A.  La gestion de l'instance

[15]  Au cours des plaidoiries, M. Badawy s'est attardé sur l'argument selon lequel la juge n'aurait pas dû entendre les requêtes en radiation. L'argument ne peut être retenu. L'ordonnance de la juge Heneghan disposait que les requêtes en radiation seraient entendues aux séances générales à Calgary prévues le 8 mars 2018, qu'un juge chargé de la gestion de l'instance soit nommé ou non.

[16]  De plus, la Règle 385 des Règles des Cours fédérales, qui énonce la compétence d'un juge chargé de la gestion de l'instance, n'empêche pas un autre juge d'entendre une requête portant sur la même instance (Trevor Nicholas Construction Co. Ltd. c. La Reine, 2004 CF 238, conf. par 2004 CAF 356). Dans cette décision, la Cour fédérale a affirmé ce qui suit au paragraphe 13 : « [l]e principe de gestion des instances vise à faciliter le travail de la Cour et non à le faire entrer dans une camisole de force », et « [i]l importe donc que tous les juges et protonotaires de la Cour aient la compétence et la flexibilité requises pour faire en sorte que le travail de la Cour soit exécuté de la manière la plus économique et la plus efficace possible ». L'argument de M. Badawy selon lequel la juge aurait dû attendre la nomination d'un juge chargé de la gestion de l'instance n'est pas fondé.

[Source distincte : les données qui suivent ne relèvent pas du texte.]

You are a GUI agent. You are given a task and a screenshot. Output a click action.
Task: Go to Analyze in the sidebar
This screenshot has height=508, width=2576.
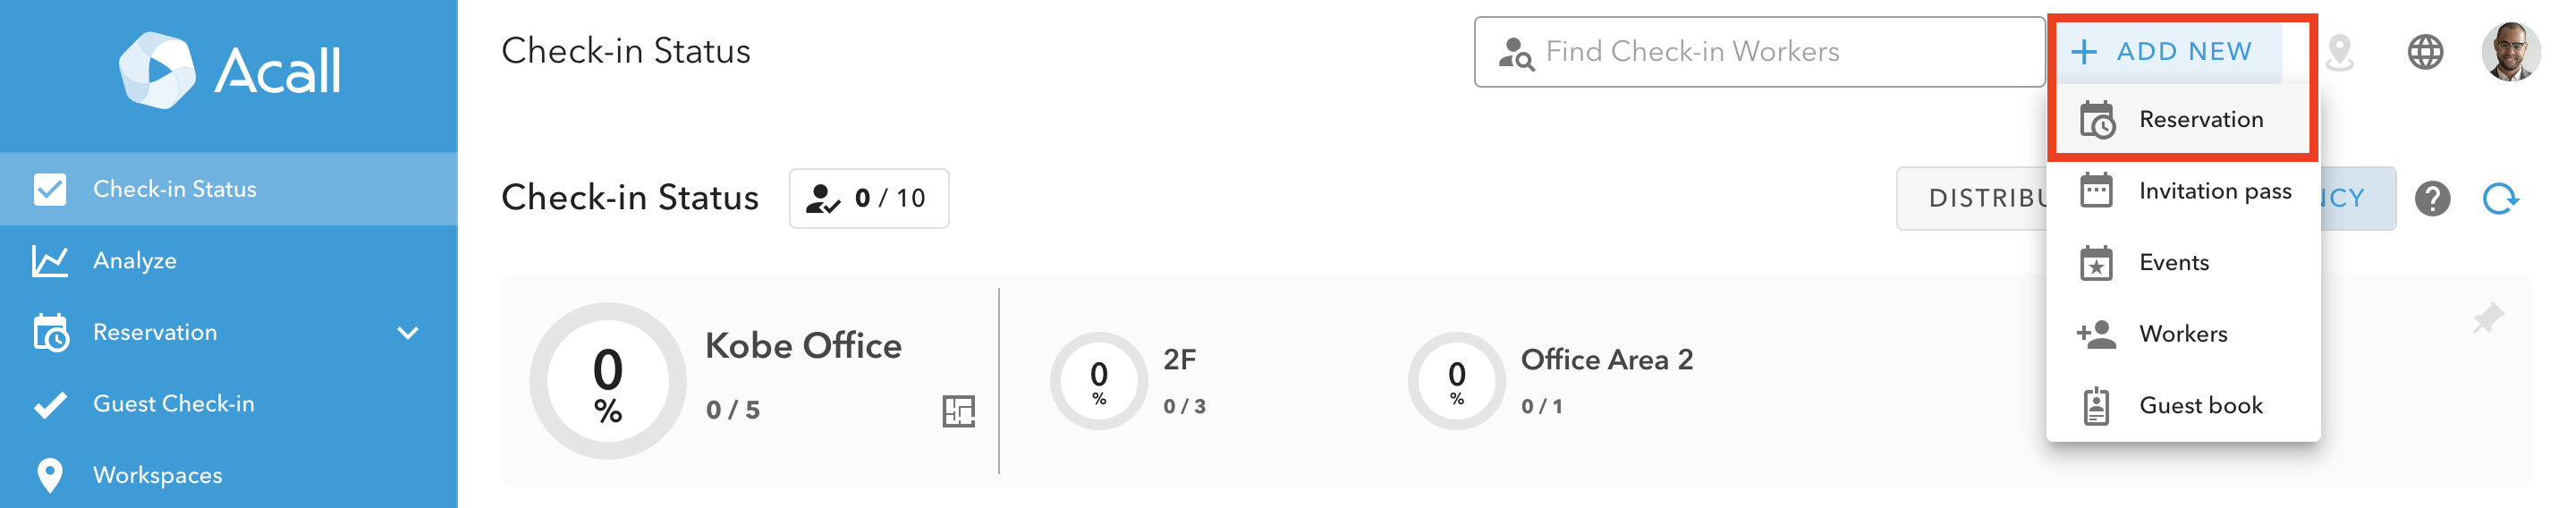click(x=135, y=261)
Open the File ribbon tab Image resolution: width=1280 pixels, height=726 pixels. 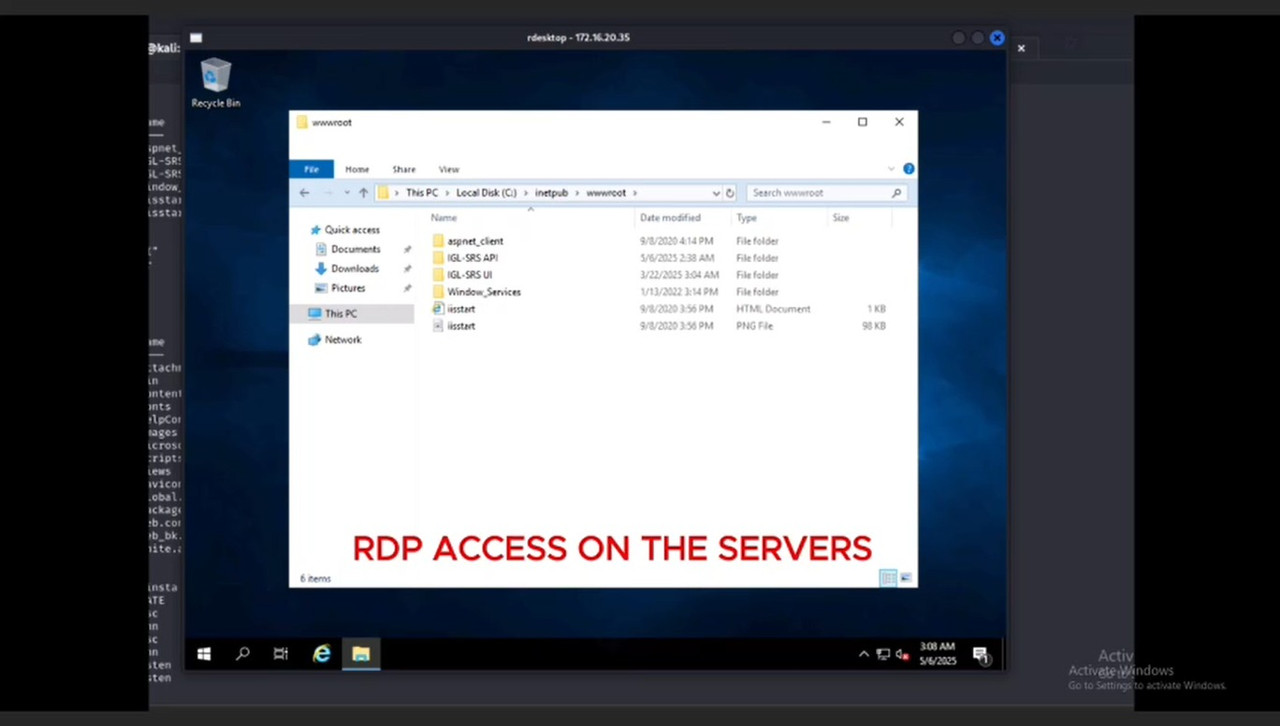pos(311,169)
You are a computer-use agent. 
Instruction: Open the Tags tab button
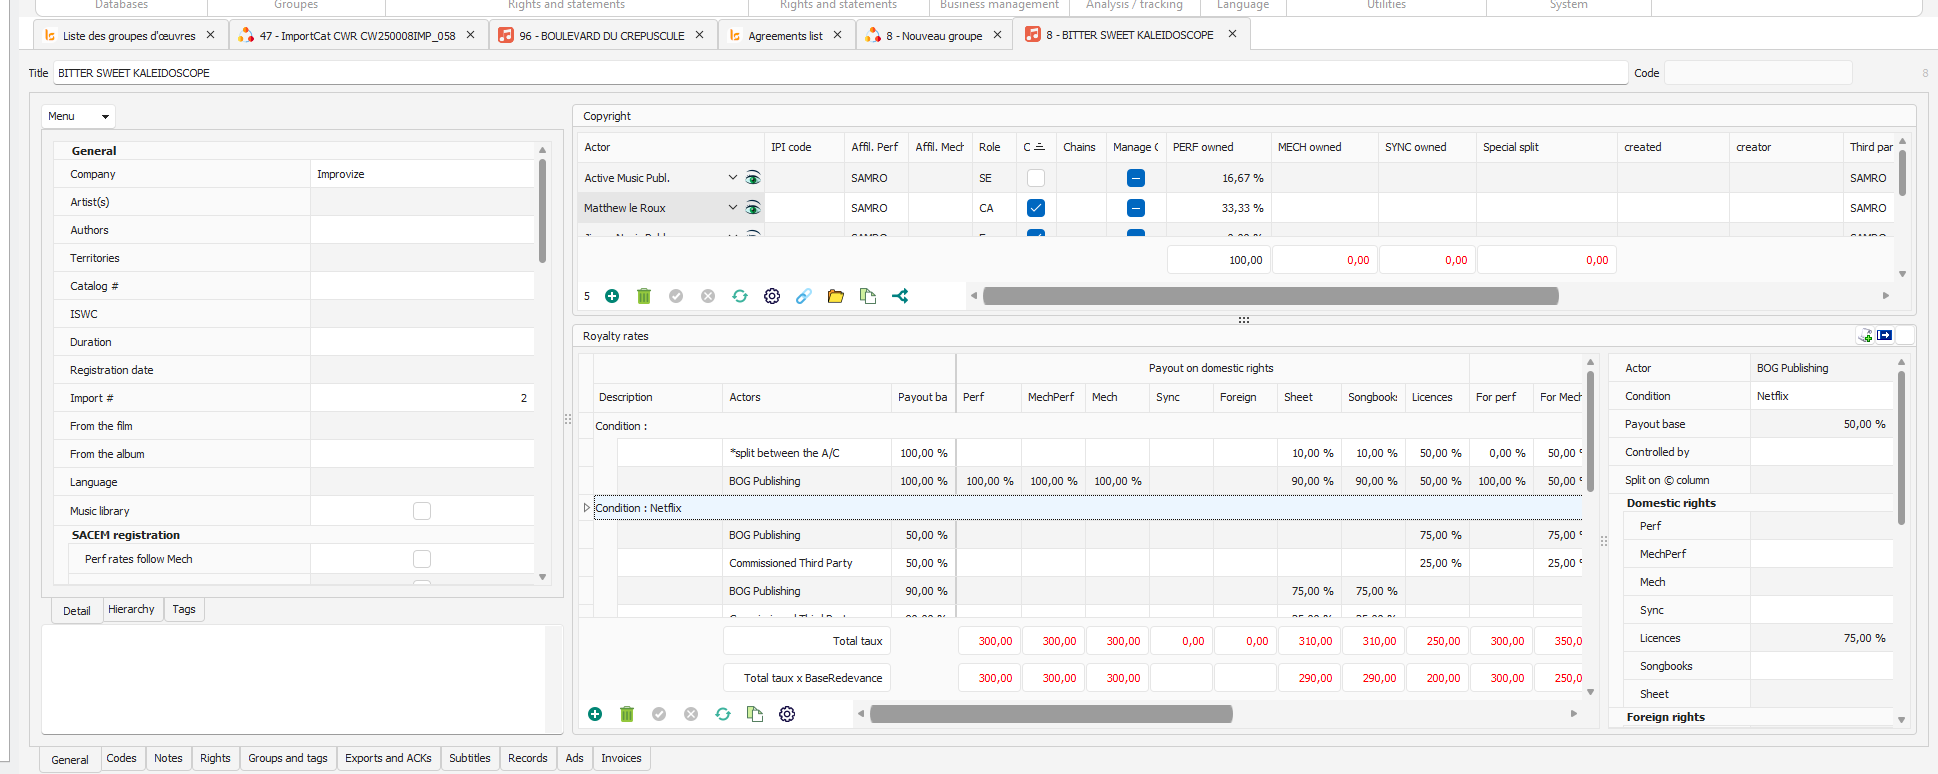click(x=184, y=609)
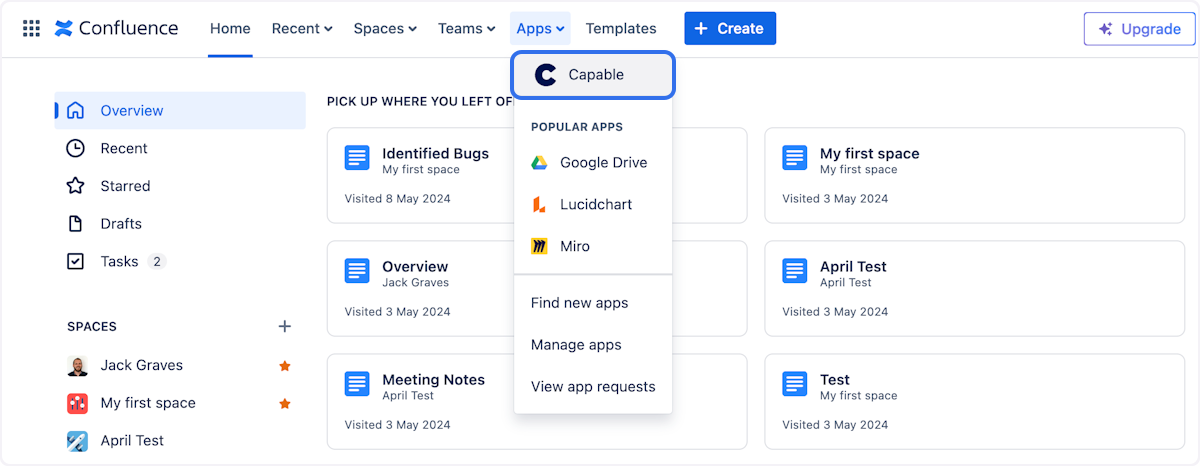The height and width of the screenshot is (466, 1200).
Task: Open the Teams dropdown
Action: pyautogui.click(x=466, y=29)
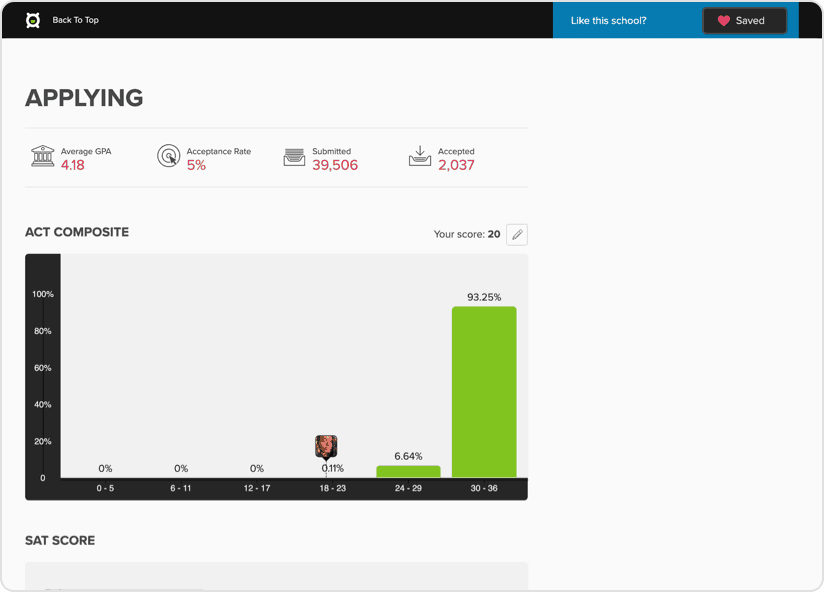Image resolution: width=824 pixels, height=592 pixels.
Task: Click the red heart icon
Action: tap(724, 20)
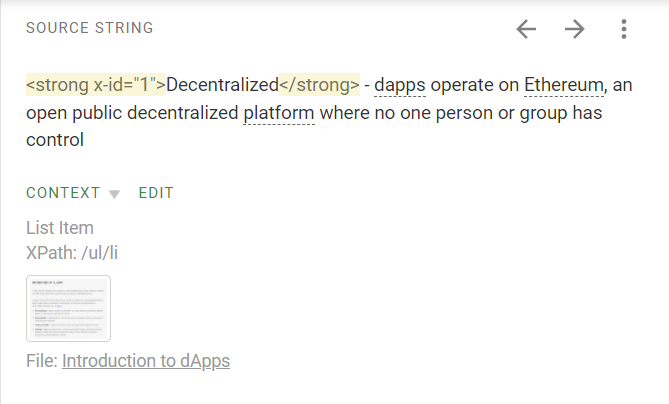669x404 pixels.
Task: Click the SOURCE STRING heading
Action: pyautogui.click(x=90, y=28)
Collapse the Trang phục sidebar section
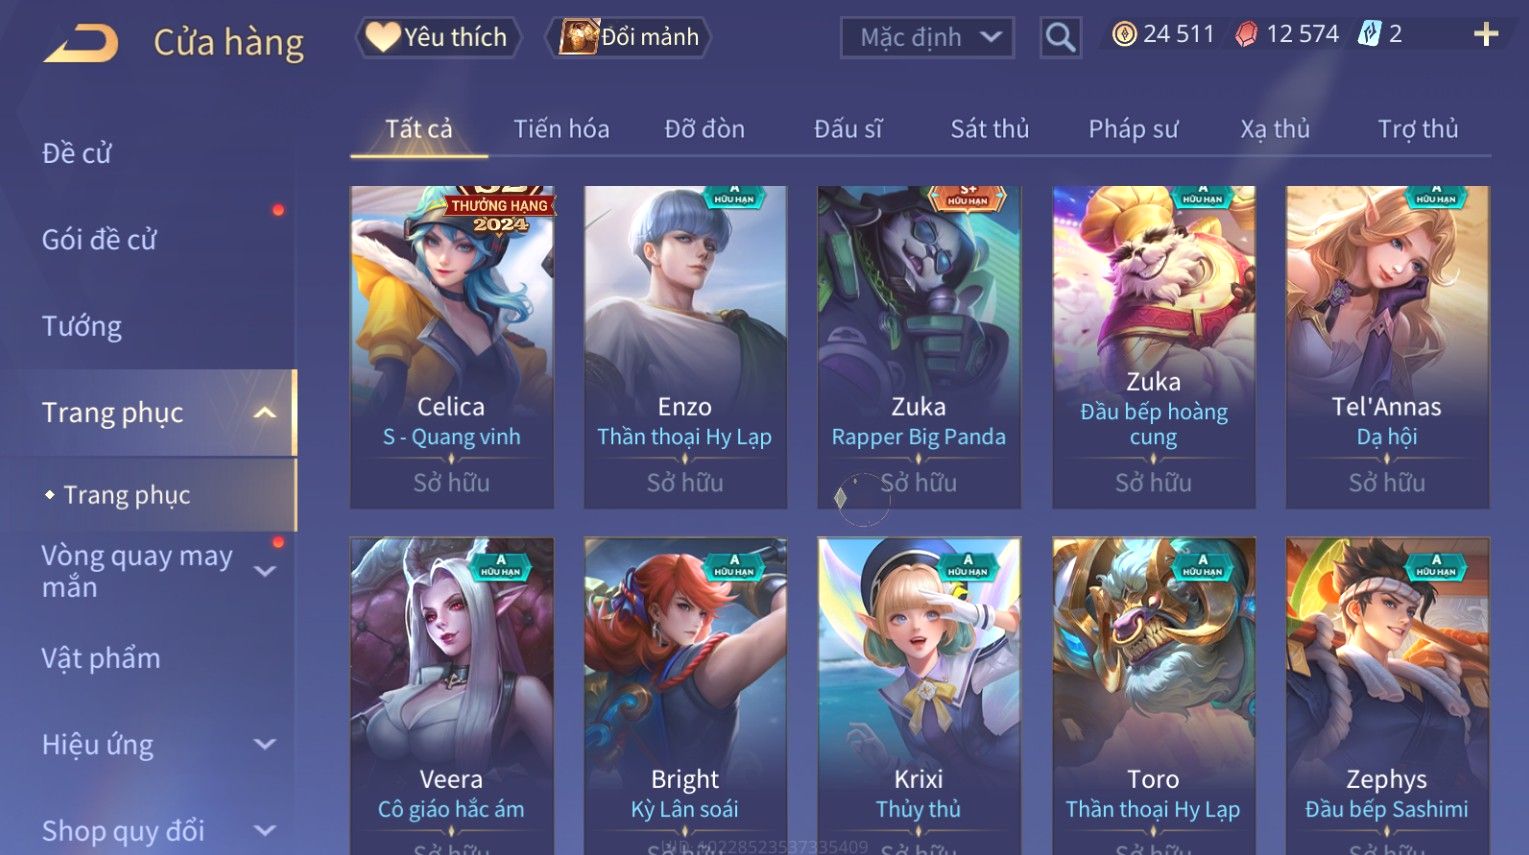1529x855 pixels. [265, 413]
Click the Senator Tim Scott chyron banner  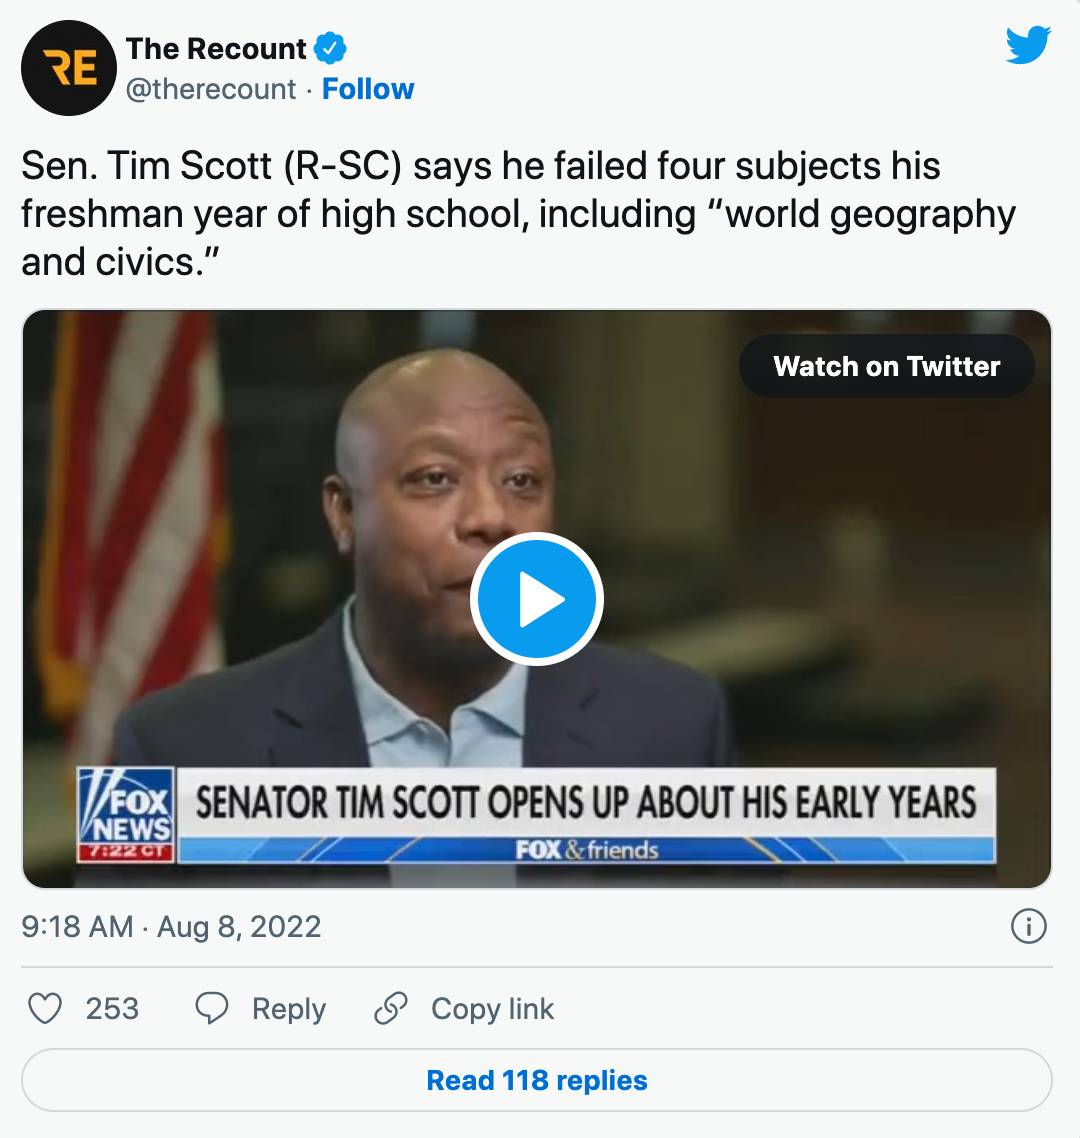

[17]  Enfin, l'observation de M. Badawy selon laquelle la juge aurait dû entendre sa requête visant à faire déclarer inhabile le cabinet BLG doit également être rejetée. La juge a pris sa requête en considération puisqu’au début de l'audience, il a été convenu que les avocats représentant les intimées Schneider Electric SE, Schneider Electric Canada Inc. et West at Pelco by Schneider Electric allaient plaider au nom de tous les intimés. Il relevait du pouvoir discrétionnaire de la juge de déterminer dans quel ordre les requêtes devaient être entendues. Ce faisant, elle n'a commis aucune erreur.

B.  Aucune nouvelle requête n'a été déposée

[18]  M. Badawy soutient que les requêtes en radiation n'auraient pas dû être entendues, puisqu'il fallait déposer de nouvelles requêtes en radiation pour la déclaration modifiée. Je ne suis pas de cet avis.

[19]  Au paragraphe 1 de son ordonnance, la juge Heneghan a ordonné que les requêtes en radiation soient entendues aux séances générales à Calgary prévues le 8 mars 2018. Elle a également ordonné aux intimés d'indiquer à M. Badawy et au greffe, au plus tard le jeudi 1er mars 2018, s'il sera nécessaire d'entendre les requêtes en radiation le 8 mars 2018. Au cours de l'audience du 8 mars 2018, les intimés ont confirmé avoir donné cet avis (transcription de l'audience, dossier d'appel, vol. 1, page 18, lignes 9 à 14 et 20 à 28, et page 19, lignes 1 à 11). Je suis convaincue que les intimés ont bien informé M. Badawy et le greffe de leur intention d'aller de l'avant. Par conséquent, la juge n'a pas commis d'erreur en entendant les requêtes en radiation sur le fond le 8 mars 2018.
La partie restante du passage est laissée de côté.